Un mois et demi après le début de la contestation et près d’une semaine après l’emploi du 49.3, la rancœur monte dans les rangs des manifestants. Dans le cortège de Châteauroux, ce 28 mars, certains veulent durcir le mouvement.
"Retrait !!", "64 ans c’est NON !"… À Châteauroux, ces slogans pleuvent littéralement sur les manifestants sous la forme de petits confettis. Après dix jours de mobilisation, les syndicats veulent surfer sur le regain de mobilisation de jeudi dernier. "On va rester dans la rue jusqu’à ce que la réforme soit retirée, martèle Coralie Raveau, secrétaire générale de la FSU 36. On est prêt à perdre dix jours de salaires pour gagner deux ans de notre vie."
Une détermination qui peine à masquer la rancœur et la colère qu’ont provoquées le 49.3 et la volonté du gouvernement de maintenir la réforme coûte que coûte. Dans le cortège, le discours s’est radicalisé chez certains manifestants.
"C'est devenu difficile de manifester pacifiquement"
Responsable UNSA dans le département, Hervé Delair ne mâche pas ses mots à l’égard du président de la République : "On pourrait presque apparenter Macron à un dictateur. Il impose et il veut encore imposer avec cette réforme. […] C’est incompréhensible !"
Au sein du cortège, un manifestant souhaite, lui, voir le mouvement se durcir et appelle à bloquer des services publics tel que le ramassage des ordures, comme cela a été le cas à Paris et Marseille. "C’est la dixième manifestation à Châteauroux, mais rien ne se passe… Marcher, marcher… Ça ne sert à rien de marcher. […] On n’en peut plus. Macron et Borne doivent dégager", scande-t-il.
La Cité administrative envahie pacifiquement
Un peu plus loin, un militant du NPA pointe du doigt la radicalité du gouvernement, coupable selon lui d’apporter une réponse répressive à la contestation. "Ce sont les violences d’État qui incitent les gens à devenir violents, défend-t-il. On sent que depuis la loi El Khomri (en 2016, ndlr), le comportement des forces de l’ordre a changé. Les violences policières se sont multipliées et c’est devenu difficile de manifester pacifiquement."
Présent à Sainte-Soline, ce week-end, pour protester contre le projet de mégabassines dans les Deux-Sèvres, il raconte avoir été témoin d’une utilisation disproportionnée de la force par la police : "C’était hyperviolent, j’ai vu des blessés tombés à côté de moi."

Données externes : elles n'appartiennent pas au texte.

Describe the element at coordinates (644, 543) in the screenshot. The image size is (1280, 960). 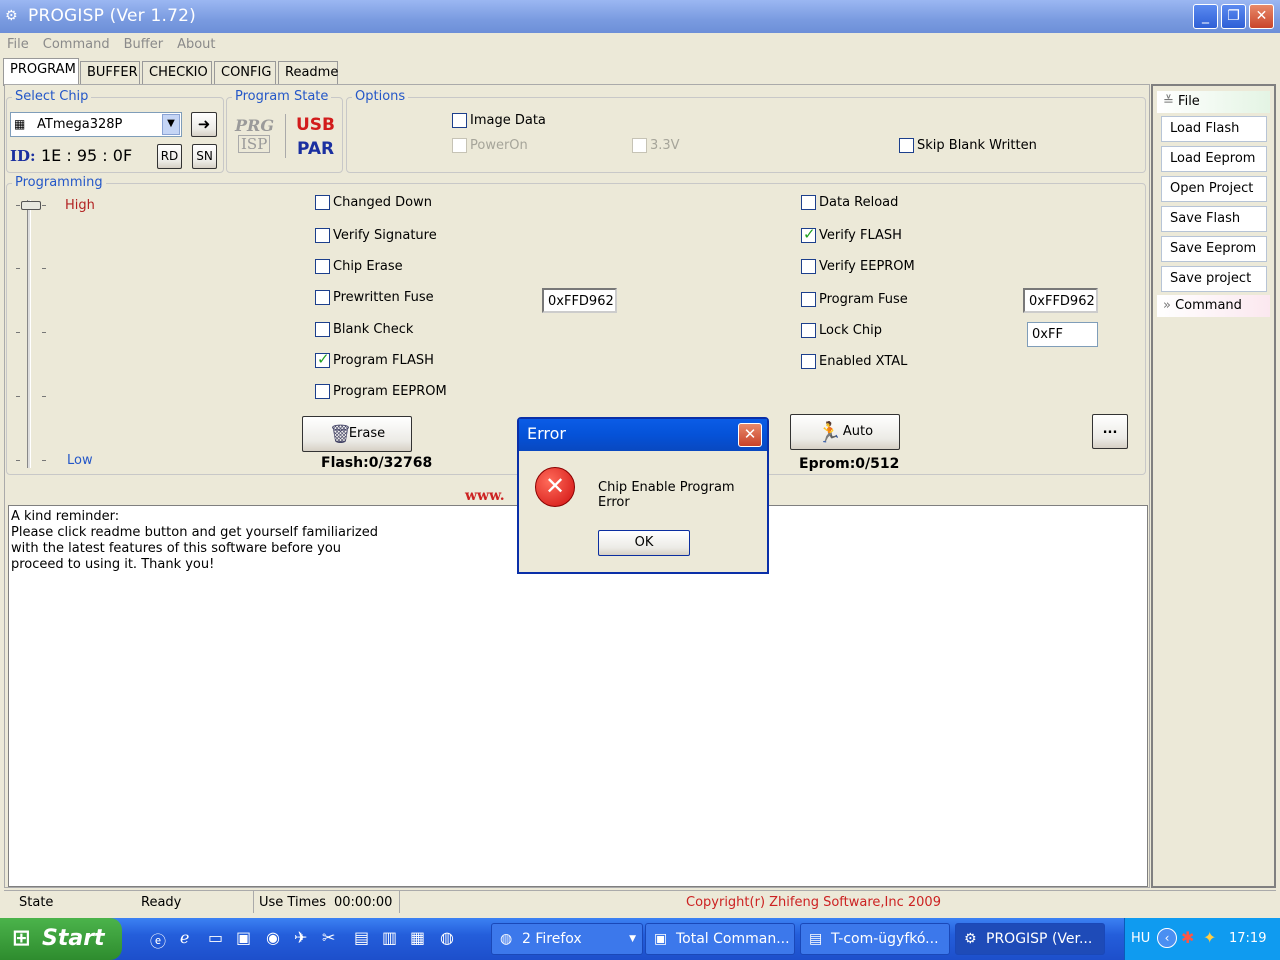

Symbole d’un mouvement qui commence à se radicaliser, l’itinéraire déclaré de la manifestation n’a pas été respecté. Un phénomène qui a été observé dans plusieurs autres villes.
À Châteauroux, le cortège a notamment envahi pacifiquement la cour principale de la Cité administrative, après des échanges verbaux tendus avec les policiers. "On est un peu dépassé, admet un responsable CGT. Ce que l’on a dit se prédit. Les Berrichons sont restés sages jusqu’à présent, mais on a abusé de notre patience."
Entre 4 000 et 5 000 personnes ont participé au rassemblement. Un chiffre qui serait en baisse comparé à celui de la mobilisation de jeudi 23 mars.